Make sure to consider other discount cell phone providers in your area so you can find the coverage you need for a much lower cost.
Shop Around for Cheaper Internet
Check for cheaper internet options in your area, although companies that provide service regionally can vary quite a bit. Major players on the scene include Comcast, AT&T, and Verizon Wireless, but make sure to check out satellite internet options like DISH Network.
Stop Shopping Online
Online shopping is becoming extremely convenient and easy, and those purchases can add up surprisingly fast.
If you’re worried about your online shopping bill, one step you can take now is to remove your credit card information from all your favorite shopping sites. Yes, this means removing your credit card bill from your Amazon Prime Account, as well as your Walmart shopping account, your Boxed.com account, and any other websites you like to browse when you’re bored.

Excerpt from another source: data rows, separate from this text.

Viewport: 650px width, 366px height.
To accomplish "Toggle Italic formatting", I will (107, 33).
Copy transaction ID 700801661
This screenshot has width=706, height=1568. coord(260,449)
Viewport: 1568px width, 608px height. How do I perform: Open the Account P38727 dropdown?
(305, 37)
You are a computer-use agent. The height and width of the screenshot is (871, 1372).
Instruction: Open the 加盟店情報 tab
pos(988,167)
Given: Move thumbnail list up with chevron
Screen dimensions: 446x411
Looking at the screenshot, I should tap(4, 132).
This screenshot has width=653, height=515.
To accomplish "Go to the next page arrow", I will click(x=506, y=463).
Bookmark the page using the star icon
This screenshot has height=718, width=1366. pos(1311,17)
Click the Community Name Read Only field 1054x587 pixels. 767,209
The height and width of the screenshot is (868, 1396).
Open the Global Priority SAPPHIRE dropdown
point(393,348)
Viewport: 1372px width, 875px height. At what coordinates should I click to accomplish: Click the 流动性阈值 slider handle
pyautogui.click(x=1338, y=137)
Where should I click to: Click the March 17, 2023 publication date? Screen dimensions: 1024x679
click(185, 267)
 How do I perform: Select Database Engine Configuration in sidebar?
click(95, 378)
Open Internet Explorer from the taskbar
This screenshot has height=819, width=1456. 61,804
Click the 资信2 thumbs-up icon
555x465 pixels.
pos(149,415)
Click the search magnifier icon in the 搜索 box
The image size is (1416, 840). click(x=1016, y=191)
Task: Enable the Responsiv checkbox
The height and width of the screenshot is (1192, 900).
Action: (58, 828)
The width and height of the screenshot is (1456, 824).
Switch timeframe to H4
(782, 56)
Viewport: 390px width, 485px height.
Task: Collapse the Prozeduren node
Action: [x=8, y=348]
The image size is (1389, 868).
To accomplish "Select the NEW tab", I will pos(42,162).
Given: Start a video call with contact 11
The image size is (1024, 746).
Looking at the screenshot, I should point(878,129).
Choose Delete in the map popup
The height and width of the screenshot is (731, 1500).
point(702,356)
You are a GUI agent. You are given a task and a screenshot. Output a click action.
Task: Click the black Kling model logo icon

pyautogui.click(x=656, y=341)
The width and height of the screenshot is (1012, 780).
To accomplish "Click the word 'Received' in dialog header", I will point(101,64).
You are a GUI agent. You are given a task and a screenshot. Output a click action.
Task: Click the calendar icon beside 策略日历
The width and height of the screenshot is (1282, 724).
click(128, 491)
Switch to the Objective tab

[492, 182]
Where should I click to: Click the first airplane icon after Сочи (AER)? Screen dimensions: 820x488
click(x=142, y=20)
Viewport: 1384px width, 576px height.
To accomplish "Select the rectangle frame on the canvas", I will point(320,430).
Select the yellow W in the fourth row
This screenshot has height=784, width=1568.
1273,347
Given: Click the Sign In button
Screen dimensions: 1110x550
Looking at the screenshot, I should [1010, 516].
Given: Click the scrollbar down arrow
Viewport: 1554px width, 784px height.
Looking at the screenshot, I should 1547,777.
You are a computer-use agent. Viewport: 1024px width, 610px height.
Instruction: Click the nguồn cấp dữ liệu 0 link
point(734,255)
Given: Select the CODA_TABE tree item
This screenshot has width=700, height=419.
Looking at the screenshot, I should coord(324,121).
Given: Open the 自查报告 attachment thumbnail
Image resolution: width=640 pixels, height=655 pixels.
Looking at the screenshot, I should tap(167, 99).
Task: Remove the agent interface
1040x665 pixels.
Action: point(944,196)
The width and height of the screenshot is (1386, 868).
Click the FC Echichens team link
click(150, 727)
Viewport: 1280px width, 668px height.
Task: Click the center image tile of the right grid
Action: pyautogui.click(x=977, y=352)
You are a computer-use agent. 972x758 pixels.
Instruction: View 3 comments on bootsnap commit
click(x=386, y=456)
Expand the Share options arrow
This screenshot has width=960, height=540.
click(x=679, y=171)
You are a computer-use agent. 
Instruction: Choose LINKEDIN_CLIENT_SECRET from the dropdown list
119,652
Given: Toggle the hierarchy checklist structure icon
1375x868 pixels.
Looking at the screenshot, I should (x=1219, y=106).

When you force yourself to enter your credit card details manually for each purchase, you’re bound to think twice about your spending and save money over time.
Use Apps to Earn Cash Back
If you do have to buy items online, make sure you’re using coupon codes or cashback portals to maximize your necessary spending. Rakuten is a great website to use if you want to earn cash rewards on shopping, and so is the Dosh app.
Give Up Habits Like Smoking and Drinking
Finally, give up pricey habits like smoking and drinking. Both can lead to negative results for your health over the long haul, and both come with considerable financial costs as well.
Instead of smoking or drinking, try to pick up new habits that can improve your life while you save money. Invest your cigarette savings in a new FitBit and start walking 10,000+ steps per day, or pick up a new hobby you can do at home, like woodworking or gardening.
The Bottom Line
Whether you have lost your job or simply worry you might, cutting your expenses right now is probably a smart move. Lower expenses will help you save more money at a time when cash is king, and having lower expenses can also make your savings last longer if you do wind up losing your job.
Times are tough right now, but you do have some power to control the financial impact of coronavirus. Cutting your expenses is one piece of the puzzle, but make sure to look for ways to boost your income, too.